Mesmo com a variedade de temas musicais explorados no disco, da canção a experimentos com timbres, texturas, estruturas, trilhas, atmosferas e mixagens, Monument for Nothing tem um farol, que determina inclusive seu batismo. “Acho que a maior foi o Makoto Aida e seu TEKITO. A faixa-título já existia mas ela ainda não dava nome ao disco até eu adquirir em janeiro desse ano, depois de anos desejando, o catálogo ‘Monument for Nothing’ do artista. O livro que adquiri pertenceu ao Miranda, foi muito legal receber o livro em casa com um bilhetinho de um dos familiares dele dizendo que esse era um dos itens preferidos dele na coleção, isso me tocou profundamente e acho que no mesmo dia o nome do disco estava decidido e tudo passou a fazer muito sentido e influenciou todas as outras escolhas pra arte”.
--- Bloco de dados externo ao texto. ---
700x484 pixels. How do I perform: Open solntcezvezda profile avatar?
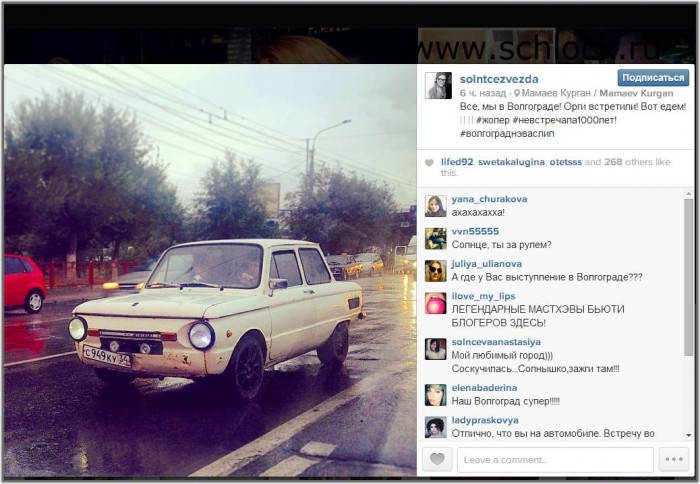[x=438, y=85]
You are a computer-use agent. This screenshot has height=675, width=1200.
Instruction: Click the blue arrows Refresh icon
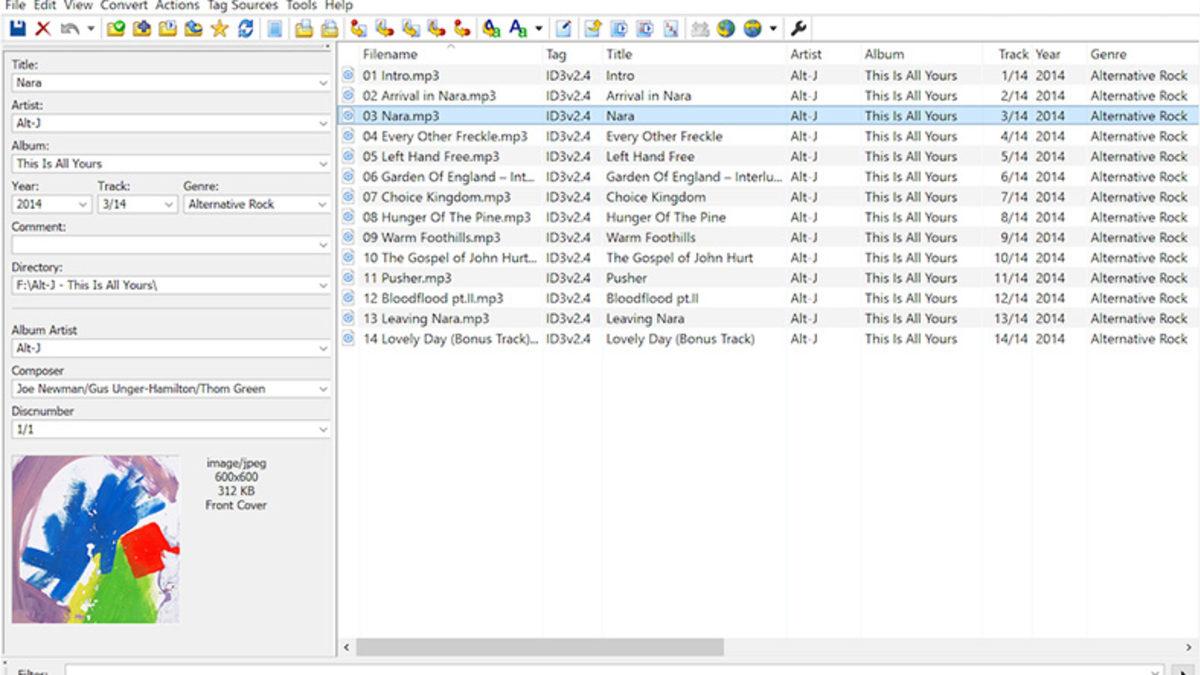pos(245,29)

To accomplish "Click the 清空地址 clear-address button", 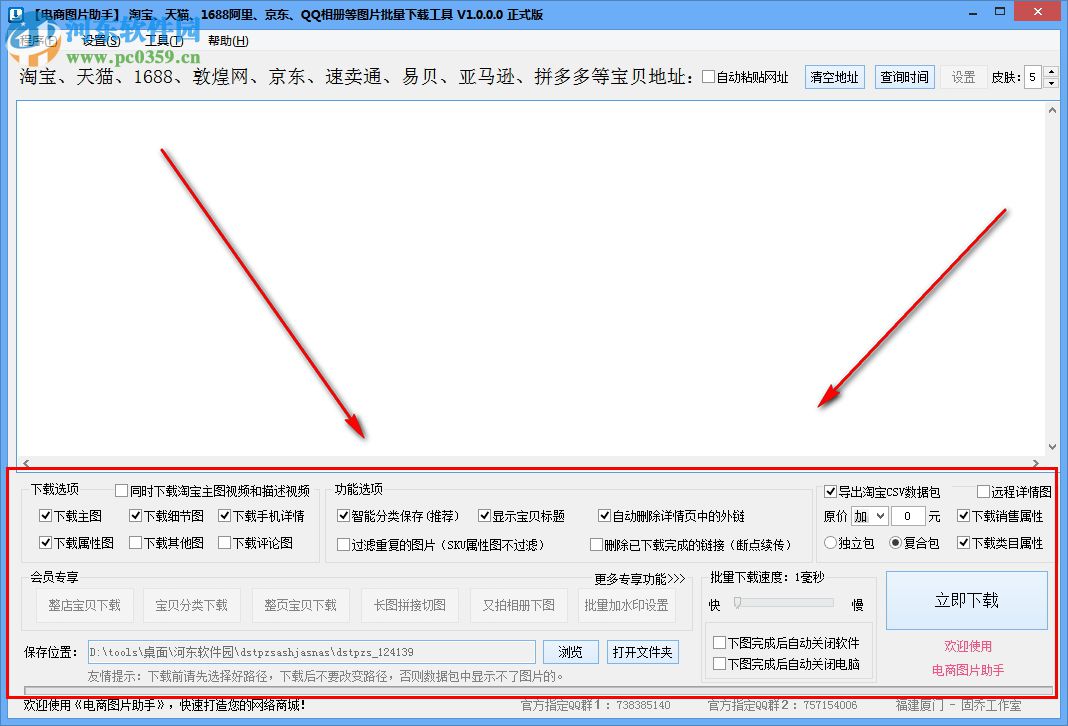I will pyautogui.click(x=834, y=76).
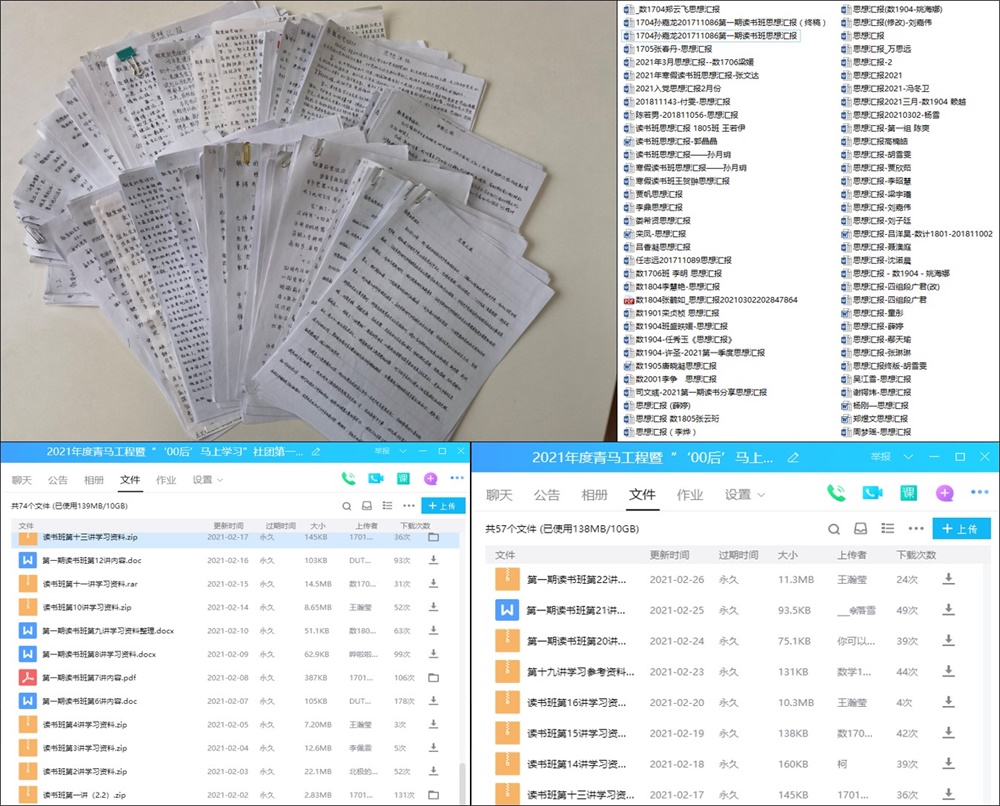The height and width of the screenshot is (806, 1000).
Task: Download 第一期读书班第12讲内容.doc
Action: click(434, 561)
Cético em relação ao período que está lançando o disco, ele prefere não exercer muita futurologia, quando o pergunto sobre a relação do disco com esta fase de quarentena. “Não sei, vamos descobrir. Mas pra mim faz muito sentido, não sabemos muito do que vem pela frente”, responde. Sobre desdobramentos a partir deste lançamento, Cadu também não faz ideia. “Ele vai estar no mundo, o que será feito disso eu ainda não descobri”, divaga. “Tem sido um período difícil pra gente, né… Pra todo mundo. O mundo todo tá discutindo isso agora e é seguro dizer que não temos muitas respostas que não sejam conjecturas e no Brasil a gente tem visto diariamente que o buraco é ainda mais embaixo… Eu ainda sei te dizer exatamente como eu vejo esse momento, ainda tô muito colado a coisa, no processo de adaptação. Talvez seja um momento pra nos juntarmos, mesmo, pra que possamos discutir e quem sabe já começar os preparativos pro tal do novo normal.”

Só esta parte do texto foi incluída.